Security was certainly prioritized in anti-trafficking raids, such as the particularly stark raid that saw workers handcuffed and televised in Vancouver in 2006. They also continue in approaches such as Operation Northern Spotlight. Despite early critiques of such harmful efforts, the Canadian anti-trafficking gaze expanded beyond immigration and foreign policy concerns to emphasize domestic or internal trafficking in a settler colonial context.
One anti-trafficking advocate defines the shift that took place:
We started to shift our focus, certainly on international trafficking—the movies, the kidnappings, you know, that's certainly present but to a bigger degree, and a more important extent, to get across to the public that trafficking is happening in our own backyards.
As you can hear, internal trafficking is framed in reaction to stereotypical concepts of international human trafficking. From this standpoint the aim was to counteract the apathy of the criminal justice system toward indigenous women's bodies. I would argue that the criminal justice system has hardly been apathetic toward indigenous women. This is clearly demonstrated by the stark overrepresentation of indigenous women incarcerated in Canada.
Nonetheless, the idea was that a trafficking lens could undermine colonial-driven images that portray indigenous women and girls as perpetrators of crime rather than as victims. Internally, the victim label associated with trafficking was bolstered as a mechanism to resolve racist and colonial constructs of indigenous women. These interpretations ignore the settler colonial forms of state control and how they are particularly evident in Canada's role in and our response to violence against indigenous women. The very means of trafficking identified in the United Nations protocol definition of human trafficking are precisely the means by which the settler colonial state was formed.
Canada, alongside other settler colonial nations, was premised on forced movement, coerced labour, fraudulent dislocations, sexualized violence, and varying forms of abuses of power and exploitation that were legislated through the Indian Act and through Canadian law.

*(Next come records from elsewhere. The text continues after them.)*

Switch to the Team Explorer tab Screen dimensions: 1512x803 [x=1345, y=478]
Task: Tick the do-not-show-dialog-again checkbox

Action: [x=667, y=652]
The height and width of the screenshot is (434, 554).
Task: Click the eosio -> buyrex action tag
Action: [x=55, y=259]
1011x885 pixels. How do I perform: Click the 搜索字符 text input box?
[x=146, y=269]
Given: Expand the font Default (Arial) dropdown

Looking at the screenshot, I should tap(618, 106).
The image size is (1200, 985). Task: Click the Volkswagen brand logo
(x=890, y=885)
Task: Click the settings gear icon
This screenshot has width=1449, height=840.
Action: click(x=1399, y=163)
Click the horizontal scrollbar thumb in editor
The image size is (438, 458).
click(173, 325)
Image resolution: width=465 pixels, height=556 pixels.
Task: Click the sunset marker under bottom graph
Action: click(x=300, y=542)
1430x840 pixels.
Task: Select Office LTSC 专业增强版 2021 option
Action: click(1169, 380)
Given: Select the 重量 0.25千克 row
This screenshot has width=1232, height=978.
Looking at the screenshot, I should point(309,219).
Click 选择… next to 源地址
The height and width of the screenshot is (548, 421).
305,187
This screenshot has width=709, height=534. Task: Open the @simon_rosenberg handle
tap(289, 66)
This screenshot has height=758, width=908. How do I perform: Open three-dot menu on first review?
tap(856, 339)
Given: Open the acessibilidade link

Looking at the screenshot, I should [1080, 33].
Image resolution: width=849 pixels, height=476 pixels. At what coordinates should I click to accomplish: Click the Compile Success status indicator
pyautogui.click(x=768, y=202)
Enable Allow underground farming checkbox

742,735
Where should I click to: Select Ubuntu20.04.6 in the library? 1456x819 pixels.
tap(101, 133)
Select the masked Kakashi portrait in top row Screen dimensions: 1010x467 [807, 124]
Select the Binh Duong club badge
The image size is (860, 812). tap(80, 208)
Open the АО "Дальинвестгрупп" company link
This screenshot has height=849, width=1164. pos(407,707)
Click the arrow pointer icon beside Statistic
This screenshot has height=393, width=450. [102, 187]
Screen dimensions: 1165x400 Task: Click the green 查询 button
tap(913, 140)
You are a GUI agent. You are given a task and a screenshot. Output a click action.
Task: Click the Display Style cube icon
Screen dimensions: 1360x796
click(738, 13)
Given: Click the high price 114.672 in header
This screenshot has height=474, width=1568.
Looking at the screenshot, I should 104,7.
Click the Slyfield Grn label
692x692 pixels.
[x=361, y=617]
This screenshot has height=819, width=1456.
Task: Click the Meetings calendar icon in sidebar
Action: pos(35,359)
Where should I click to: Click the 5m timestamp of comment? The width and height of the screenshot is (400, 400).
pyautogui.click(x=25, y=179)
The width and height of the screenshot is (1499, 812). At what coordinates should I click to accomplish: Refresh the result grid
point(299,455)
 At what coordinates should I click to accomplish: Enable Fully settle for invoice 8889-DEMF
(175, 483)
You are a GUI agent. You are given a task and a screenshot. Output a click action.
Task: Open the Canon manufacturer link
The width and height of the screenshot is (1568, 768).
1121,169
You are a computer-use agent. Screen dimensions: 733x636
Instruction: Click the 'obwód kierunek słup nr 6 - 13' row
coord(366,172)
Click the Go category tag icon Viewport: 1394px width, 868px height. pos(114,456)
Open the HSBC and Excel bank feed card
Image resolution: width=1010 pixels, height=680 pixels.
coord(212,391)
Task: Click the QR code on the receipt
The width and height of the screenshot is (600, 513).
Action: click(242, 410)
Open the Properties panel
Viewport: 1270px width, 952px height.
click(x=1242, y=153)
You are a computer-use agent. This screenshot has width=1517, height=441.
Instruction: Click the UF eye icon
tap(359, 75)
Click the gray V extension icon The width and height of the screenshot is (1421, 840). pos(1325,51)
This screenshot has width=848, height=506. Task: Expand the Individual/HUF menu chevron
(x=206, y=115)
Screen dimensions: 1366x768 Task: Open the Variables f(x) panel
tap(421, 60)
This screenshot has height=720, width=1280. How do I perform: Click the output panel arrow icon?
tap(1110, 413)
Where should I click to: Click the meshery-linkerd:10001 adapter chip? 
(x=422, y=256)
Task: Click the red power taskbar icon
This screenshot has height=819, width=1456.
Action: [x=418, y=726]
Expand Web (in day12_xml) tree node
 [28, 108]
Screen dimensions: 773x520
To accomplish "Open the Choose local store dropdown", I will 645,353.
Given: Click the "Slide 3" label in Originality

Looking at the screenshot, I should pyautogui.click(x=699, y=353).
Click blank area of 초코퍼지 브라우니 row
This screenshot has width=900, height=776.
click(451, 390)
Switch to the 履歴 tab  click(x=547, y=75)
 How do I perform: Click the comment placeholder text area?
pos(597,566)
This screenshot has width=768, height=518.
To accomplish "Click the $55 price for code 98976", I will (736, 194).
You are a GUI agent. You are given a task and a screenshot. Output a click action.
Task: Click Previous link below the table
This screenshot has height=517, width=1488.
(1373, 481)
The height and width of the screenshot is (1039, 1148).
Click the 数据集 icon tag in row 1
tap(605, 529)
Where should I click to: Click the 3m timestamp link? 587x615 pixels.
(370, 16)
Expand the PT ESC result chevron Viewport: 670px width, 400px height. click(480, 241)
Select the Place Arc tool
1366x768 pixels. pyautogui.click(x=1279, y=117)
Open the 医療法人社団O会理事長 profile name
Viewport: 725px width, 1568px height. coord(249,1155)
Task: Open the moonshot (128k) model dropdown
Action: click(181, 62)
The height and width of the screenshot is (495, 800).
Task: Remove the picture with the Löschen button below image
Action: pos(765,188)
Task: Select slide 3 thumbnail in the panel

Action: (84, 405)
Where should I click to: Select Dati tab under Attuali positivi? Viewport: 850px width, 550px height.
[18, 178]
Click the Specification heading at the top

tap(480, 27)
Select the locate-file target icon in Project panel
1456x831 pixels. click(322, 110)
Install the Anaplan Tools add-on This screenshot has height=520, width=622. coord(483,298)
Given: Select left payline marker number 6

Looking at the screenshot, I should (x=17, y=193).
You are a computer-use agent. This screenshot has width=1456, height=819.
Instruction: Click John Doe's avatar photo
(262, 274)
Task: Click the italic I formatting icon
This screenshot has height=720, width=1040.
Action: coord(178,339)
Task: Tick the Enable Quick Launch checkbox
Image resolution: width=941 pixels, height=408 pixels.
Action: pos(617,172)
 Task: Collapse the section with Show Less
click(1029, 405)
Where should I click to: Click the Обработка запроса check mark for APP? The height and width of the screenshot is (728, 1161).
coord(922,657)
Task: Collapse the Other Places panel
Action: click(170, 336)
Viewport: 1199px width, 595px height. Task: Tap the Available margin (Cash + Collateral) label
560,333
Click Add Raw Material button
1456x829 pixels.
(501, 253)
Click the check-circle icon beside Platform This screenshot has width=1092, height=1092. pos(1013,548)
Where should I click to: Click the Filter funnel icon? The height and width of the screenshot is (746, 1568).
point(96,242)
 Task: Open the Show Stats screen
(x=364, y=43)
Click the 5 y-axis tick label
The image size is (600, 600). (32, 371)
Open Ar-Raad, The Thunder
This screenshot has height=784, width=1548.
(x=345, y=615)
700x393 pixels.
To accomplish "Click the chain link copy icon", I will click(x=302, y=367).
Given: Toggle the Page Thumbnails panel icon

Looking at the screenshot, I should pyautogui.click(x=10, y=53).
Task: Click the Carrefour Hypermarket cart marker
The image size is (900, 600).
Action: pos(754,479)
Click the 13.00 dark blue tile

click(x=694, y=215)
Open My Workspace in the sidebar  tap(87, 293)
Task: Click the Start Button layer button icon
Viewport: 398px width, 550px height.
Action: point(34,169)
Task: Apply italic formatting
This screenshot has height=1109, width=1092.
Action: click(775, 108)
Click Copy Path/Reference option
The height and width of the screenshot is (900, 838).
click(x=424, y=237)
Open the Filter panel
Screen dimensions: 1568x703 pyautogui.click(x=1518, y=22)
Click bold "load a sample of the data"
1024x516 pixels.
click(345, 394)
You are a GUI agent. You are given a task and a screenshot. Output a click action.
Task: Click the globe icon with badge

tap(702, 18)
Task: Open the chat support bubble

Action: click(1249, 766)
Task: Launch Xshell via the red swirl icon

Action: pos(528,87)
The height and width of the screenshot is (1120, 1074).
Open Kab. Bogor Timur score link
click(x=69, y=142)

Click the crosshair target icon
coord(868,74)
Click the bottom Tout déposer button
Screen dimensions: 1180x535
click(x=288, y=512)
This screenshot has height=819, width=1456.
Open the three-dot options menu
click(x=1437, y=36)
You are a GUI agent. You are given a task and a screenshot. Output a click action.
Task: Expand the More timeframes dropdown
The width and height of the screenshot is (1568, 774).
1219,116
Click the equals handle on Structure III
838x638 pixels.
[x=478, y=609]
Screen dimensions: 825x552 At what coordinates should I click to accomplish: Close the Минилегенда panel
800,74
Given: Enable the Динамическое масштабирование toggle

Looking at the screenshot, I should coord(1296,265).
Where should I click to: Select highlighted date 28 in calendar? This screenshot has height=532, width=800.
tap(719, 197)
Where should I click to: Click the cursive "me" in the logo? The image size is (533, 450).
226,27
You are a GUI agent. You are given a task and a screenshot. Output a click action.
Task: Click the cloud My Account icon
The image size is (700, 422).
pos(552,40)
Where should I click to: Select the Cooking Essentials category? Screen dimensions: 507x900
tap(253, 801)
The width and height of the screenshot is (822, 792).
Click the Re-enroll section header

The abolition of some indigenous ceremonies, for example, was seen as necessary for the protection of native women, for the prevention of prostitution, and the preservation of white settlement.
As a front-line worker from an indigenous-led organization indicates, “indigenous women have been trafficked right from the beginning of colonization”.
While many of us involved in anti-trafficking advocacy assume ourselves to be outside the violence of colonization, often by the very virtue of addressing the legacies of colonization, by emphasizing at risk subjects as the objects of our concerns, anti-trafficking naturalizes and reinforces the very space of dispossession where individuals vulnerable to trafficking emerge.